Weird issue with node-red-contrib-queue-gate

I beg to differ. Even if it were cloned when stored then the cloned message sent would be corrupted after being sent, leaving the corrupted clone in the queue.

You may both be right :smiley:. @dceejay's suggestion, clone messages before putting them in the queue, would solve the problem. @Colin points out that the peek command is the immediate cause of the issue, because it turns loose a copy (not a clone) of a message that can then be changed, corrupting the contents of the queue. Certainly, cloning the "peeked" message before sending it would cure that. Which approach to take depends on whether there are other ways to modify messages already in the queue. So far, I have not found a way to do it using only core nodes, and I suspect (hope) that they and the runtime are constructed so that it cannot happen. Still, contributed nodes (for example, mine) could behave badly, so @dceejay's approach may be the safe one.

Unless someone has a better idea, I may do a bit of both. First, have the peek command clone the message it sends. Second, clone the queued messages, with an option to turn off that cloning (on by default) if the user has memory or performance issues.

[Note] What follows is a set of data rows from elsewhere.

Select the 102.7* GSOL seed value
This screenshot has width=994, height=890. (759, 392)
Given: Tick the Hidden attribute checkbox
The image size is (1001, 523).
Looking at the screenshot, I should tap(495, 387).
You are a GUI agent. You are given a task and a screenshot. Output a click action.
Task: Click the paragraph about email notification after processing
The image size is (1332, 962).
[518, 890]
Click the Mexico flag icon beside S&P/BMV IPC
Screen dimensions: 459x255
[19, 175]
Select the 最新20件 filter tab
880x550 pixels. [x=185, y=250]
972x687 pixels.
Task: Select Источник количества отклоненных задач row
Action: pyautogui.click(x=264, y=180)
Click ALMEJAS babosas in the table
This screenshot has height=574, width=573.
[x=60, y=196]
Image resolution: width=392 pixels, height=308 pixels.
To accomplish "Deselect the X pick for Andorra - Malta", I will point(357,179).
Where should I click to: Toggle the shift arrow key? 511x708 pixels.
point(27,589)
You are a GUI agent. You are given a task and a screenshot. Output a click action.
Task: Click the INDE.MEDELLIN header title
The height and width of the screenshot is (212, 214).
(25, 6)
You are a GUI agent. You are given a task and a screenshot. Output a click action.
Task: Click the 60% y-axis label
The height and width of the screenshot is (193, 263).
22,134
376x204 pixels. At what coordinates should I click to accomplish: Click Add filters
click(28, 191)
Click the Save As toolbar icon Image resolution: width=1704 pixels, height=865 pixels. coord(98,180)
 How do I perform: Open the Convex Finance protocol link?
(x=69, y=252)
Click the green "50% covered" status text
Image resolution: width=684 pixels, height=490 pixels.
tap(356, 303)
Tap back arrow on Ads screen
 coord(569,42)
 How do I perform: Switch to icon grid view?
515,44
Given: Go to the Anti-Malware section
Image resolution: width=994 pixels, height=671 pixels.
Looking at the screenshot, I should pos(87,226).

It wouldn't solve the problem demonstrated by the test flow I posted. I am not sure whether you meant that it would solve that problem. It might solve a different set of problems though.

You're right, of course. I wasn't thinking clearly. Unless the "peeked" message is a clone, it will still be identical to whatever is in the queue. A fix is on the way.

Version 1.5.1 is available and should fix this issue.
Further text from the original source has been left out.